Ballots received too late
(22) The Salem Chamber of Commerce indicated that it voted in favor of the second proposition provided a Federal department of education was not created.
(23) The Muskogee Chamber of Commerce conditioned its negative votes on the second proposition upon the creation of a Federal department of education; otherwise it would vote in favor of this proposition.
(24) The Memphis Chambe Commerce, in voting as opposed to the second proposition, stated that it favored enlarging the present Federal bureau in the event that a department of education was not created.
(25) The Sherman Chamber of Commerce explained its failure to vote on the second proposition on the ground that the statement of this proposition was not sufficiently definite.
(26) The Spokane Chamber of Commerce, in casting its votes as opposed to the third proposition, stated that this action should not be considered as disapproving the present work of the Department of Agriculture in its cooperative efforts with State agricultural colleges.
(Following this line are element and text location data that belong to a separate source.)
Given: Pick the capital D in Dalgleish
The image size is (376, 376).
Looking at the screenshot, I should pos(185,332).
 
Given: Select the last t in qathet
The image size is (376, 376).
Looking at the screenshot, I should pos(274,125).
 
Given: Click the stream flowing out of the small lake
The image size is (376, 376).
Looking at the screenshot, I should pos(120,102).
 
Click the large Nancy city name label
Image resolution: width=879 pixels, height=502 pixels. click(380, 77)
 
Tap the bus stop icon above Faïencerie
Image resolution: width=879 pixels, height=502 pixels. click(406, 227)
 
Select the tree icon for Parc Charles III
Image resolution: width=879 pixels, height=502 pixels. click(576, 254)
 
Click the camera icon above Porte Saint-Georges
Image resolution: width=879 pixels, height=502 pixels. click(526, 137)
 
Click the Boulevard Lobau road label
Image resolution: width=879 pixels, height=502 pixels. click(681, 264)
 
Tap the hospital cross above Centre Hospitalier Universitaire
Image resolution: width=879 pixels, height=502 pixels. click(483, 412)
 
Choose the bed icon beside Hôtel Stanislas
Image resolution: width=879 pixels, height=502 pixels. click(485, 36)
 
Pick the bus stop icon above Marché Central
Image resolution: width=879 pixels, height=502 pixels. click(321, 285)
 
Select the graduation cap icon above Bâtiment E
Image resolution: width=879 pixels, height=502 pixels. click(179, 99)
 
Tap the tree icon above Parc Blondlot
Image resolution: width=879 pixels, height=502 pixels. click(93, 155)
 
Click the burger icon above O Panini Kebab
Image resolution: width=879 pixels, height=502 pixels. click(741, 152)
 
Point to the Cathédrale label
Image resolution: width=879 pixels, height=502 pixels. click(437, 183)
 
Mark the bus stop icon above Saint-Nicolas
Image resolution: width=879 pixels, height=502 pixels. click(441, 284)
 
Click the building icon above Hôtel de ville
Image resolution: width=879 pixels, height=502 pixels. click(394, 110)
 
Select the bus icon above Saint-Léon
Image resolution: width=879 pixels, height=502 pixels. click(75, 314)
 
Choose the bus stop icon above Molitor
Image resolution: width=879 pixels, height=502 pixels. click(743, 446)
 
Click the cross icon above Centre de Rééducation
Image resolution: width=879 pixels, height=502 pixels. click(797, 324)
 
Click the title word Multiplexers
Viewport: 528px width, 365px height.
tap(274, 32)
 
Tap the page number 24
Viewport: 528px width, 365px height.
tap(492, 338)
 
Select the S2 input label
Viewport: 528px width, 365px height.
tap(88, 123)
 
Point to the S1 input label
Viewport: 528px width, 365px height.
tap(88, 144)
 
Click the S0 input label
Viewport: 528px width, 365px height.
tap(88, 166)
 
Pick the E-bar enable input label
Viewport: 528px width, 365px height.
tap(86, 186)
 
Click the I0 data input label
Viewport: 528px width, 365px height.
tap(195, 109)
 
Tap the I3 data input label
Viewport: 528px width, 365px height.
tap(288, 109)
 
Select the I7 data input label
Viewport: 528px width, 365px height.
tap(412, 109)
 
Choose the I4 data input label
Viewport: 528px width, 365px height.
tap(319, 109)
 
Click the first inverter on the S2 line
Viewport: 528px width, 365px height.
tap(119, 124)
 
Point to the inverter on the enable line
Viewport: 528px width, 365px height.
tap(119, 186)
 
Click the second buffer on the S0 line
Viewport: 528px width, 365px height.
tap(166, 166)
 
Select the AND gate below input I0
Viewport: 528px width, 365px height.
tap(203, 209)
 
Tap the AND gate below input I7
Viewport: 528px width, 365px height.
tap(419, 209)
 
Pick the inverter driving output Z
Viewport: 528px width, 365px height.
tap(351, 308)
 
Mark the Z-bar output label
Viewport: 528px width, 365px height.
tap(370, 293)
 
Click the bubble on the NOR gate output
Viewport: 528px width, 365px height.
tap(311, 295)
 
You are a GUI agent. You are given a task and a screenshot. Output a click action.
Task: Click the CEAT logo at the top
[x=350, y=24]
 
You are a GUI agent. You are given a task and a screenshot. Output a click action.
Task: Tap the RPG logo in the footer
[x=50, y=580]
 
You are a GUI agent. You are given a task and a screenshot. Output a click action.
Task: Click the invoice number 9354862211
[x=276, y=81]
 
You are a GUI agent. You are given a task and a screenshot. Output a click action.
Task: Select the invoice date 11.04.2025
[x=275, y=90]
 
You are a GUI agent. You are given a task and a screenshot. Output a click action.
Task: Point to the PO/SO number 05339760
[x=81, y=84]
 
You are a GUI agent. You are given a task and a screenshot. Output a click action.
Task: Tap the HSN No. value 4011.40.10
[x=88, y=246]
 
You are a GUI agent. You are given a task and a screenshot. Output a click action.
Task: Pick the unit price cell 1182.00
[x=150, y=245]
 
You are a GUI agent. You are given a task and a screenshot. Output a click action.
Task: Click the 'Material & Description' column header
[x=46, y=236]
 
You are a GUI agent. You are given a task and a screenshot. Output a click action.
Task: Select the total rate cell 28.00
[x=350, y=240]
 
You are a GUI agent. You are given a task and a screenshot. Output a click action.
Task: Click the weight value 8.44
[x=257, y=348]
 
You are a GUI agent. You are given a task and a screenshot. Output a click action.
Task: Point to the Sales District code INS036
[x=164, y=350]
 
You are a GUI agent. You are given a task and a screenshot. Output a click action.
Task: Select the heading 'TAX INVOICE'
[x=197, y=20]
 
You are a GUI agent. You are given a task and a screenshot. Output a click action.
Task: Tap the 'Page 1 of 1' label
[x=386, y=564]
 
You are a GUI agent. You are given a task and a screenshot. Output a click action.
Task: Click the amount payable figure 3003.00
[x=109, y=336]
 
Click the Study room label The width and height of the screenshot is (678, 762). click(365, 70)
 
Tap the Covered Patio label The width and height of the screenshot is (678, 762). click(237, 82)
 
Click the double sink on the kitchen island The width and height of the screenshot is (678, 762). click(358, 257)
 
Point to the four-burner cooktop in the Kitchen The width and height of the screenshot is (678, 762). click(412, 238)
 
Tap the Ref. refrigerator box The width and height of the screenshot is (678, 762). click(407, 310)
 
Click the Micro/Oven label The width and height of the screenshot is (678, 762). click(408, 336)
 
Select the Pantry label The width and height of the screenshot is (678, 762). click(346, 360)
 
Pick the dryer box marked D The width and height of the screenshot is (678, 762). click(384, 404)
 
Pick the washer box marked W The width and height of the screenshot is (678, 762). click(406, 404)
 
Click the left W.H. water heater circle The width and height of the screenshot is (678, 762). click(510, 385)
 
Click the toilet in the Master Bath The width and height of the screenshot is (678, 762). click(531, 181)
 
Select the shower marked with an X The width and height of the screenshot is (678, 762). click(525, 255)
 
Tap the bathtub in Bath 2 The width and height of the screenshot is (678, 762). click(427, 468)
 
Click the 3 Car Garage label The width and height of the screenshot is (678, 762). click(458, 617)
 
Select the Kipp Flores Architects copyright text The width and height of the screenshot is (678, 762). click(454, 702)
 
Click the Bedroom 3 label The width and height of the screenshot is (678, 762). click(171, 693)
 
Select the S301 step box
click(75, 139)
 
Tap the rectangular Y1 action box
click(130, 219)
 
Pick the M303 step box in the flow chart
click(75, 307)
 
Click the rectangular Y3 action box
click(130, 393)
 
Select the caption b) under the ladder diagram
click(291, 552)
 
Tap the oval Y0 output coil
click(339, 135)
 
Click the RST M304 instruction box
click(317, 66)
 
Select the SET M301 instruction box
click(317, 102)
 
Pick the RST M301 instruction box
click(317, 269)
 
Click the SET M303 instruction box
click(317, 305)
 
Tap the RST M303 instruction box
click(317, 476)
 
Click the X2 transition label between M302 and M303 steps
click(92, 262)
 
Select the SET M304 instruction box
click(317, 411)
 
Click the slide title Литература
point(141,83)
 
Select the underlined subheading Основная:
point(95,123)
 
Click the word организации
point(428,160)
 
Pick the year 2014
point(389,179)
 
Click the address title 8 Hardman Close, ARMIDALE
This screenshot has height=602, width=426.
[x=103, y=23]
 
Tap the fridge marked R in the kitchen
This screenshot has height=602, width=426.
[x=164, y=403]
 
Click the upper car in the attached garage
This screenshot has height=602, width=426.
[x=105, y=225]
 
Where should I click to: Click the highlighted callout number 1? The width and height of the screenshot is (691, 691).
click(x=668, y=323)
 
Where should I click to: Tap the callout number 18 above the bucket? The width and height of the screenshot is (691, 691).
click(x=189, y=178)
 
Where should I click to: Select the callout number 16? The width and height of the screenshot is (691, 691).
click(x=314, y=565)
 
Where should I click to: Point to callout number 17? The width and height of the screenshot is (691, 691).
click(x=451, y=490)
ORGANIZATIONS NOT VOTING, BUT FILING OPINIONS
The Omaha Chamber of Commerce declined to vote in the belief that the subject of the referendum did not come within the scope of the purposes of the Chamber of Commerce of the United States.
The Passaic Chamber of Commerce indicated that, because of the complicated nature of the questions submitted, there was insufficient time within which to make the comprehensive study necessary as a basis for an intelligent expression of opinion.
The Lockport Board of Commerce refrained from voting because of the pendency of local questions making such action inadvisable.